Some 3-point shooting off the bench would be a nice addition. But first, Budinger has to regain a lot more strength and movement in his knee.
That means he can't do much more than shoot baskets during practice, perform glute and leg exercises and jog on a treadmill for the time being. He won't travel with the team for another two weeks, and neither he nor coach Rick Adelman have offered a timetable for his return.
"Our people are gonna start working with him, and we're gonna just kind of take it slow to see where he's at at this point," Adelman said. "He hasn't had any swelling or anything, so then he'll probably ease back into where he'll be with us, and they'll just make what they feel is best as far as progression goes."
When asked if he'd be ready by Christmas, Budinger laughed and said he's "going week by week. I can't pinpoint a date or anything like that."
But he can get up to speed on the nuances of Adelman's offensive and defensive schemes this season. Budinger's already pretty familiar with them from playing for Adelman in Houston two years ago and Minnesota last season, but just having him around his comrades is a positive step, the coach said.

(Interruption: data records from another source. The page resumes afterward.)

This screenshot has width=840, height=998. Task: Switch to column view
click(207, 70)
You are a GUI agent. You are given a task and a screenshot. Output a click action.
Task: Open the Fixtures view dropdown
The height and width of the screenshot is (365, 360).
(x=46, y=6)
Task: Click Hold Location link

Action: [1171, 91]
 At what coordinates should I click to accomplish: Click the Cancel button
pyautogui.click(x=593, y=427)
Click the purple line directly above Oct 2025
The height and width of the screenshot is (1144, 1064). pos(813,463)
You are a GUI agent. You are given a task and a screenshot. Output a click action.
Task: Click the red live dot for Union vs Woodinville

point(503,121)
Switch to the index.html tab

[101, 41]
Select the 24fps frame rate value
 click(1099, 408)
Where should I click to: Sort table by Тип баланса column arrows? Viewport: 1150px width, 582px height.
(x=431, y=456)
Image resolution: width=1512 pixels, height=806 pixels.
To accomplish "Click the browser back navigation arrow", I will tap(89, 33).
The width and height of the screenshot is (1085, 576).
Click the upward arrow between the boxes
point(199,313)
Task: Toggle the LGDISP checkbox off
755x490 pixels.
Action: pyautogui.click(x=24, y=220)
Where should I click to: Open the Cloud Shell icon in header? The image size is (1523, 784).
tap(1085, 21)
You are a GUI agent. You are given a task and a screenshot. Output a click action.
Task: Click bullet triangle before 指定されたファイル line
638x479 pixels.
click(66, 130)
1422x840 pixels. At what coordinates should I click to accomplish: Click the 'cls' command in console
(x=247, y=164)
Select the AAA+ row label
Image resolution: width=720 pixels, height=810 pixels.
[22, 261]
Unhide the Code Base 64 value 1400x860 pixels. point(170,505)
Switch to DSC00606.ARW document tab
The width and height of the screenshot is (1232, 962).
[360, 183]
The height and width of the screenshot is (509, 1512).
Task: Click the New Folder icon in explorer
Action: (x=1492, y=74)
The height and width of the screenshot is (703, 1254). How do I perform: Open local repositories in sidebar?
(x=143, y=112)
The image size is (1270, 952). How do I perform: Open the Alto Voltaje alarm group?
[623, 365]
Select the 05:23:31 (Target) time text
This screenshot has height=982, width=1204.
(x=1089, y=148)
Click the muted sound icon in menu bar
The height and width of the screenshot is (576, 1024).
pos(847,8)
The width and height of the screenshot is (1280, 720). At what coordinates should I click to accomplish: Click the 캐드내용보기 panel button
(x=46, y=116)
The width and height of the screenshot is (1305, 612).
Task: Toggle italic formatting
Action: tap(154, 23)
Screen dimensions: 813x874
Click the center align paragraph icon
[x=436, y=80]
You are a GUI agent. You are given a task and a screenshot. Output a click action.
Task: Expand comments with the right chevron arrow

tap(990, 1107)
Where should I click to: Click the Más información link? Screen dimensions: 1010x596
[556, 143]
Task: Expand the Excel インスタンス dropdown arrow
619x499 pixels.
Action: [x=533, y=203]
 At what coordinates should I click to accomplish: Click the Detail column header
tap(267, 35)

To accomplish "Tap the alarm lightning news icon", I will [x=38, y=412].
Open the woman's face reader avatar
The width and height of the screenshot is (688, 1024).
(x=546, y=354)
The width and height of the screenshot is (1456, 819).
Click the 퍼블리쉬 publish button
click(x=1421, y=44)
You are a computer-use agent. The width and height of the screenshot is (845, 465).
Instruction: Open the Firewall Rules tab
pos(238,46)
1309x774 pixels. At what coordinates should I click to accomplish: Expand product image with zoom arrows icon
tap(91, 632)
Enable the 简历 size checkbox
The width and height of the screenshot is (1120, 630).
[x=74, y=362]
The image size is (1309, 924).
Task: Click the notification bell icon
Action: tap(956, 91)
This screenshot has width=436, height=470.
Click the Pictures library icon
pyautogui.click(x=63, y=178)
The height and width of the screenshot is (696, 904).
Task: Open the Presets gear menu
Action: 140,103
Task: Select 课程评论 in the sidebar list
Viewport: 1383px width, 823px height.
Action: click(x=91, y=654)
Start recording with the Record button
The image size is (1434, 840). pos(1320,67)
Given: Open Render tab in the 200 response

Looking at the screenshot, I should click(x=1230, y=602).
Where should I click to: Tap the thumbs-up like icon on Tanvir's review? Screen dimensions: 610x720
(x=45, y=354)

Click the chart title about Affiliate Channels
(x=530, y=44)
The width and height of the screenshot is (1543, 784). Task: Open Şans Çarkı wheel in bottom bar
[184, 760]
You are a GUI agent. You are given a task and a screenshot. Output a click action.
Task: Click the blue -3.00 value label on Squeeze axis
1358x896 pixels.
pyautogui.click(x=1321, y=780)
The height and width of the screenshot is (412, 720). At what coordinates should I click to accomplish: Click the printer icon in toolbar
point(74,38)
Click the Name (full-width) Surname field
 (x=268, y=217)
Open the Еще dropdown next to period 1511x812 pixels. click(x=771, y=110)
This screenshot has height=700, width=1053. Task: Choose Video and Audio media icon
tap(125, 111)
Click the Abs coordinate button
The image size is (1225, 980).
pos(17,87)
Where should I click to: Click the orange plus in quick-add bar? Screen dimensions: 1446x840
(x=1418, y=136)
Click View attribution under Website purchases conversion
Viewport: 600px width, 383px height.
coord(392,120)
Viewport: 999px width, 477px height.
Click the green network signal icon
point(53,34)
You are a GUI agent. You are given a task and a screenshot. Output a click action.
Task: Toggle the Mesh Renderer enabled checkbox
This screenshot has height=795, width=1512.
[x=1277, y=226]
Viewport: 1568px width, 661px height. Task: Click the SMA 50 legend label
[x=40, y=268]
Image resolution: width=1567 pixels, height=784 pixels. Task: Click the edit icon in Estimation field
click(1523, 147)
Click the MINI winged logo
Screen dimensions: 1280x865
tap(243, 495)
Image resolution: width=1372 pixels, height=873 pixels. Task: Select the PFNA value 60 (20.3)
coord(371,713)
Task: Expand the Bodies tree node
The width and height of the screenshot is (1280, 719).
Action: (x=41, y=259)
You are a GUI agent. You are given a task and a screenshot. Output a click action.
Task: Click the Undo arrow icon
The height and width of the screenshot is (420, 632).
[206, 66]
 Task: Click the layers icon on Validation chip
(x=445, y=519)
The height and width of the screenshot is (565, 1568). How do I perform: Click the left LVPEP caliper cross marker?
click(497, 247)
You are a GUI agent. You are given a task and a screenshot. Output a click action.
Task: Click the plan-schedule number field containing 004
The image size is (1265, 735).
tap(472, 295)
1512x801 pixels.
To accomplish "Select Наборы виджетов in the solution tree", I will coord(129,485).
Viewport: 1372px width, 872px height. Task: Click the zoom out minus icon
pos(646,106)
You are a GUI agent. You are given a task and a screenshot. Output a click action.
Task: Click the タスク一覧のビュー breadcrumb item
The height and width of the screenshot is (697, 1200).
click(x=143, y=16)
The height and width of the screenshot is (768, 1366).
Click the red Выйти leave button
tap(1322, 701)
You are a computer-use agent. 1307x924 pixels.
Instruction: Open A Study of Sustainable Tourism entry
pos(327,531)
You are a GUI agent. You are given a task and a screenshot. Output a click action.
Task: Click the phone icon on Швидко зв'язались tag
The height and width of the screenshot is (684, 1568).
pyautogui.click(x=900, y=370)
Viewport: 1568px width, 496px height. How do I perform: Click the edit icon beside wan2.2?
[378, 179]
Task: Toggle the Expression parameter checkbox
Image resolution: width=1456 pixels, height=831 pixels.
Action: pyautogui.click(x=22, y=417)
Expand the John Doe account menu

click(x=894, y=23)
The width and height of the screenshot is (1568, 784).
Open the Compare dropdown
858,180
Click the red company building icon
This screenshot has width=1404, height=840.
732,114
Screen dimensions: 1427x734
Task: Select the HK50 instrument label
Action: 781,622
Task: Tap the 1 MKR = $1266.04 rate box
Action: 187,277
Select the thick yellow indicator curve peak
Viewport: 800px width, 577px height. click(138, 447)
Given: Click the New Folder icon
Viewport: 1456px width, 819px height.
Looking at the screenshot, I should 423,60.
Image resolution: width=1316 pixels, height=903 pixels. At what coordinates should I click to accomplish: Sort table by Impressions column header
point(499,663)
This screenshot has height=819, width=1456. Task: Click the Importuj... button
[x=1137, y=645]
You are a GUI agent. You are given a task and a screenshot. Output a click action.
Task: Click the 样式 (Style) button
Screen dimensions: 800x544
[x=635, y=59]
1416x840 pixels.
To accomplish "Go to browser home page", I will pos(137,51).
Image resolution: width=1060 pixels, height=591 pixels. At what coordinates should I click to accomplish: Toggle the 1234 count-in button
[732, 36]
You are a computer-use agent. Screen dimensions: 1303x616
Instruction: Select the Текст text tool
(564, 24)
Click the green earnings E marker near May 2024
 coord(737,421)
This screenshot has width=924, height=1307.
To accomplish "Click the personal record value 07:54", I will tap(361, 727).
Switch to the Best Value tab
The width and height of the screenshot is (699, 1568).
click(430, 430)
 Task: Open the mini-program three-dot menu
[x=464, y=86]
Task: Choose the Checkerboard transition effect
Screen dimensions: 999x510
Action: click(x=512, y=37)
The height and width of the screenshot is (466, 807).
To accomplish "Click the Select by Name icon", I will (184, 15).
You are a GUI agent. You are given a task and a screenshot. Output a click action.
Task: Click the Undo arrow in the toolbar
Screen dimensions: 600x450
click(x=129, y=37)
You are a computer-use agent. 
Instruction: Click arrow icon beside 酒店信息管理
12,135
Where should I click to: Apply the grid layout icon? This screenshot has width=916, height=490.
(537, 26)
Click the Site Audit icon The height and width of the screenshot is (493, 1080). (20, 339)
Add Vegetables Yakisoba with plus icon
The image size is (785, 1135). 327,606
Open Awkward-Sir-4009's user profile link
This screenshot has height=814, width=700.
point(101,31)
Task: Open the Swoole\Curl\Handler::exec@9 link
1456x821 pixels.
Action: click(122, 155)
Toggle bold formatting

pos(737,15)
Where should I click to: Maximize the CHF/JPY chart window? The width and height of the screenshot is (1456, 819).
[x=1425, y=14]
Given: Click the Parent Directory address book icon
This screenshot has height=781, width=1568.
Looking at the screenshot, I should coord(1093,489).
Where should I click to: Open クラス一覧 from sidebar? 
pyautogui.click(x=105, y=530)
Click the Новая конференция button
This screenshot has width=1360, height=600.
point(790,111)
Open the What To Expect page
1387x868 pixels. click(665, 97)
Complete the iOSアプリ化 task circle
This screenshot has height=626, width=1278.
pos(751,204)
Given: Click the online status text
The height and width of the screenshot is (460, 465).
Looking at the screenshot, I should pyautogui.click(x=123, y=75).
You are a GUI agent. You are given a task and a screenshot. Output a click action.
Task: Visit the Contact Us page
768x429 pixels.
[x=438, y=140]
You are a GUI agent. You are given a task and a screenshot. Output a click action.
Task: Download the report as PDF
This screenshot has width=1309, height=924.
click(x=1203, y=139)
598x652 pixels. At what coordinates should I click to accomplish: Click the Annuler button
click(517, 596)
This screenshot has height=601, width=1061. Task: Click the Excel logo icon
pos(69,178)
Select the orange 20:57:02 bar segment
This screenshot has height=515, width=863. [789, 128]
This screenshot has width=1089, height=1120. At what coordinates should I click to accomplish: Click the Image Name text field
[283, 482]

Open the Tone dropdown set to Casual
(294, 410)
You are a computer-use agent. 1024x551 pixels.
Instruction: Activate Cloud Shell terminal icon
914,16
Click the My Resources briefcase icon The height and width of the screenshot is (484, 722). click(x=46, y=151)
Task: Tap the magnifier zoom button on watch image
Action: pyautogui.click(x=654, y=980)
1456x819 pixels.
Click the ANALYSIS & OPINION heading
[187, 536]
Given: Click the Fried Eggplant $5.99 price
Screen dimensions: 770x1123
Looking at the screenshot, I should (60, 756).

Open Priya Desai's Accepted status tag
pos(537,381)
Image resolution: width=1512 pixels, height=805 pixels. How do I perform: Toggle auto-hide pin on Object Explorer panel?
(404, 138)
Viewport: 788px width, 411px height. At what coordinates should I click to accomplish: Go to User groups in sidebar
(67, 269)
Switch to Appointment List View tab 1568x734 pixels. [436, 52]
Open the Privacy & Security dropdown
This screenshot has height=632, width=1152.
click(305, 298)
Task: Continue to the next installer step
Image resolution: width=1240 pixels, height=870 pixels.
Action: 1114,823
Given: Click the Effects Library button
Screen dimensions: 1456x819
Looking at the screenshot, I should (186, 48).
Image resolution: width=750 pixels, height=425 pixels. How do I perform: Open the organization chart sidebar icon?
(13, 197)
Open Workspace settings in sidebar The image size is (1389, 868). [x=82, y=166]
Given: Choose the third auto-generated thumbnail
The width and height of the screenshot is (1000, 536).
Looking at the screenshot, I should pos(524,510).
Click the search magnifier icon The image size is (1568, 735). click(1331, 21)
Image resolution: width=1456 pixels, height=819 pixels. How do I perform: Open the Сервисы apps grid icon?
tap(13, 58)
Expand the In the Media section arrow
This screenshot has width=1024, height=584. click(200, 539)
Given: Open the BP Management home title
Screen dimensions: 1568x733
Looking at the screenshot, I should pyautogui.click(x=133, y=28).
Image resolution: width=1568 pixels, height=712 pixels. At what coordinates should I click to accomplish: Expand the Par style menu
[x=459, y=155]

The next milestone is to work Budinger into skeletal five-man sets and re-familiarize himself with Kevin Love, Ricky Rubio and the rest of the Timberwolves. Offseason addition Corey Brewer has started every game on the wing, and Robbie Hummel is Adelman's favorite backup three at the moment.
"I think it's always good to see what we're doing and be around the team," said Adelman, whose 7-4 team travels to Washington on Tuesday. "(Budinger) got hurt before we even had training camp, so he really didn't see a lot of guys."
Said Budinger: "It feels great to be back."
Muhammad practices: After spraining his left ankle Wednesday against Cleveland and sitting out Minnesota's past two games, rookie forward Shabazz Muhammad worked out at a full-go Monday.
"He practiced today, but it's still a little tender," Adelman said. "But he was able to go through everything, so I think in the next couple of days, from my understanding, (head trainer Gregg Farnam) said that he doesn't have all of his explosiveness back, but he's running OK without any problems."
Muhammad has accumulated 20 minutes in four appearances and has gone 1-for-7 from the floor with two points and five rebounds.
Adelman didn't have any update on center Ronny Turiaf, who fractured his right arm in the Timberwolves' second game of the season and hasn't returned since.
Turiaf hasn't been able to practice in any capacity since colliding with Oklahoma City's Nick Collison and suffering a radial head fracture in his right elbow.